YMCA officials said the decision was difficult, in part because 11 employees and low-cost apartment rentals would be displaced by selling the 1.8-acre site
at 401 Atkinson Drive across from Ala Moana Center.
“Our Central YMCA facility has been such a mainstay for our community, and we are extremely grateful for the tremendous support we have received from our members over the past decades,” Michael Broderick, YMCA of Honolulu president and CEO, said in a statement.
“While we know that some people will be disappointed that we will not build a new Central YMCA on this site, we are excited and looking forward to reallocating our assets to better serve our community as a whole,” he said. “It has been a long and frustrating journey for our organization
and our Y members, but the bright spot during these years has been our ability
to provide otherwise unsheltered children, families and individuals with a safe place to live while they are building better futures.”
The Central Y, which
included a fitness center, pool, youth program facilities and 115 hostel rooms, opened in 1951.
In 2012 the Y arranged
to sell 1.5 acres of the site to a developer for $19 million. The developer planned to build a 128-unit condominium tower, and sale proceeds were to finance a new Y facility with no hostel rooms on land retained by the nonprofit.

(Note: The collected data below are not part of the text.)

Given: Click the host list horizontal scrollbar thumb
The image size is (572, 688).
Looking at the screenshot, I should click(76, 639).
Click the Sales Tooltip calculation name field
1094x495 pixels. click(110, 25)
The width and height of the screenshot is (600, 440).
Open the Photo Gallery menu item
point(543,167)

At the time, Broderick said the plan was the best way to deal with Central Y operating expenses that were getting out of hand.

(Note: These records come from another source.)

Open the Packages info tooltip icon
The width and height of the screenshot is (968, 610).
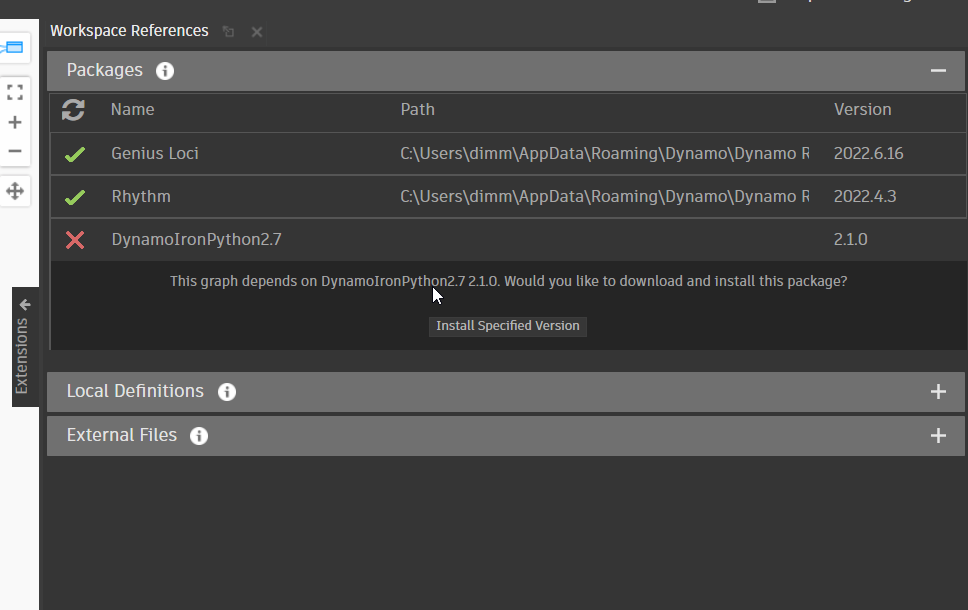click(x=164, y=71)
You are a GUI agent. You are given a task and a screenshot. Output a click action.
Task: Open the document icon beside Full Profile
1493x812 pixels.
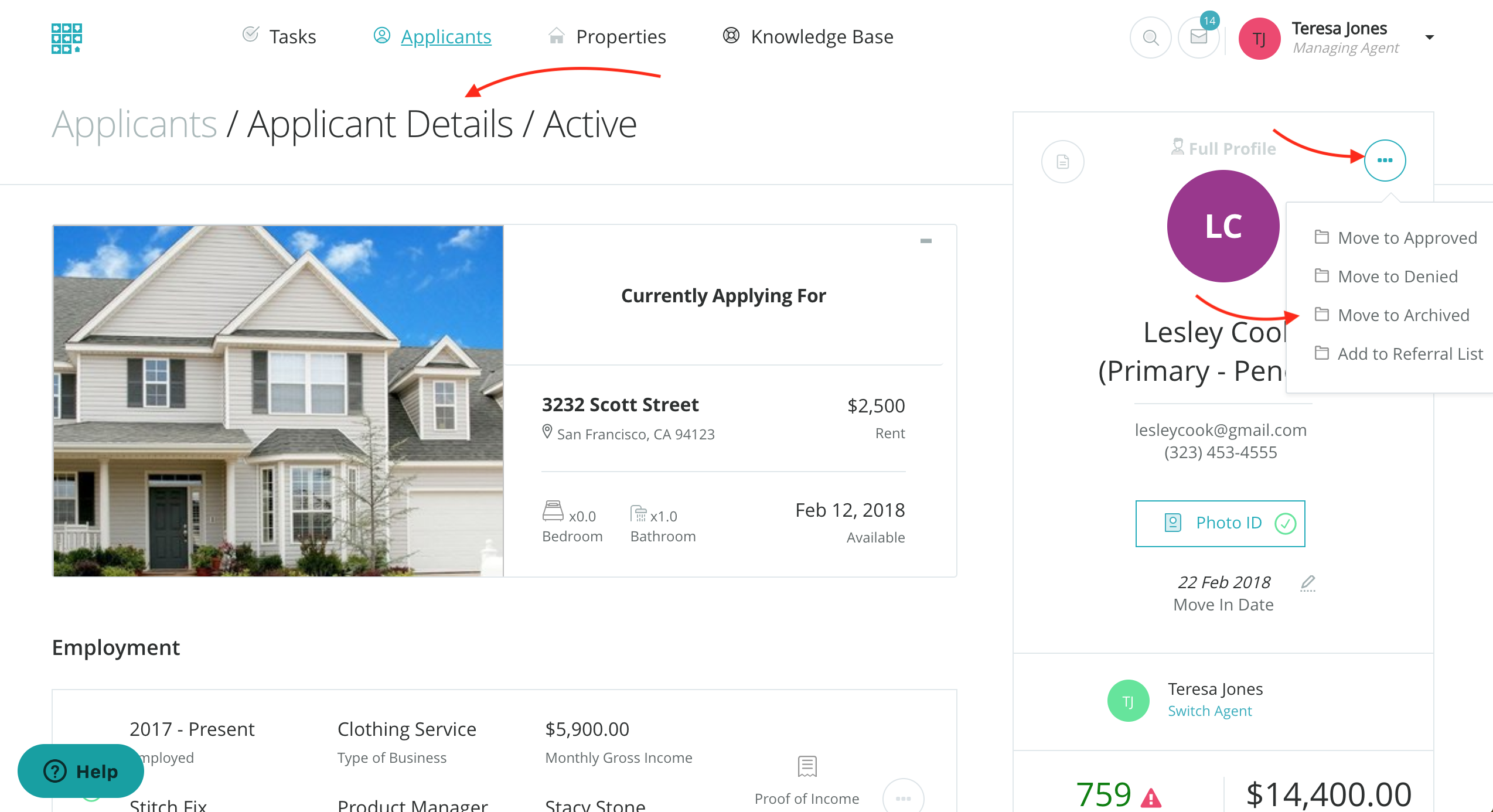pyautogui.click(x=1062, y=162)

“In the long term, we could no longer support the day-to-day maintenance and overhead costs of the building, and we could not afford to undergo the renovations needed to sustain the facility,” he said in 2012. “At the same time, we wanted to
remain in Honolulu’s urban core, where the need is great.”

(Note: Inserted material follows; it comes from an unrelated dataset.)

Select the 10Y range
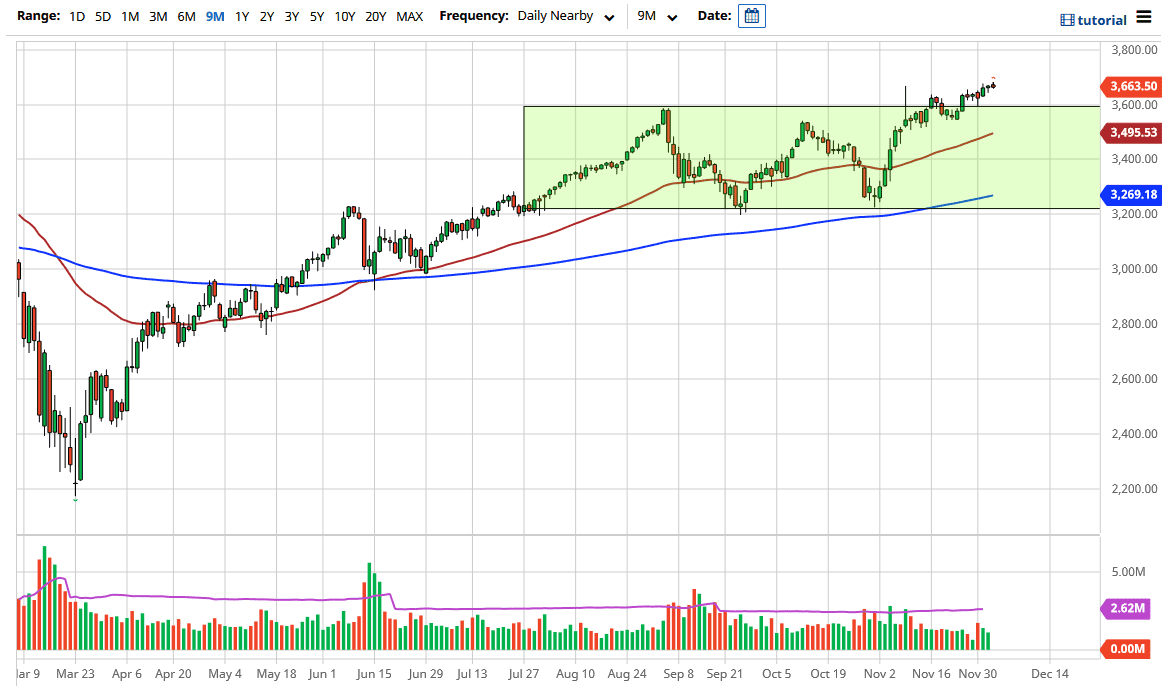1162x691 pixels. pyautogui.click(x=345, y=16)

In 2013 the Y and its development partner obtained a zoning change that increased the site’s building height limit from 150 feet to 350 feet.
In preparation for redevelopment, Central Y health and fitness facilities closed in 2015, but the hostel stayed open. New facilities were expected to be finished in 2016, but the developer failed to complete its purchase.
After an extension in which the Y received $800,000 from the developer, litigation
ensued.
The developer, Aloha Kai Development LLC led by
Michael Blumenthal of MB Property Acquisitions LLC in San Francisco and Japan-
based Tama Home Co., lost the legal battle. An arbitrator ruled that the Y should receive $2 million in damages, legal fees and other costs. A judge confirmed the award, but the Y didn’t get paid. A lawsuit over the debt was settled confidentially in November.
Since then, the Y has been contemplating its next step.
Wayne Hamano, chairman of the YMCA of Honolulu Metropolitan Board, said in a statement that the decision to sell the entire Central Y property “was a difficult one and one that the board made only after extensive research and deliberation.”
The Y plans to seek a commercial real estate broker to market and sell the site.
The nonprofit said once
a sale is completed it will
do its best to accommodate affected employees with possible relocation to other Y branches or severance benefits. It also said its board is evaluating how to use sale proceeds, and that this could include expanding or relocating its Kahala branch where the Y is on a land lease until mid-2026.
Other ongoing Y initiatives include an effort to raise $15 million to renovate aging cabins at Camp Erdman in Mokuleia, to replace a trailer at the Waianae branch with a permanent building and activity court, and to improve the Nuuanu branch by renovating and reconfiguring space.
The Y also has branches in Kailua, Mililani, Kalihi
and Waipahu. It sold its
Manoa branch for $8 million in 2017, and plans to re-
establish facilities on the neighboring University of Hawaii campus.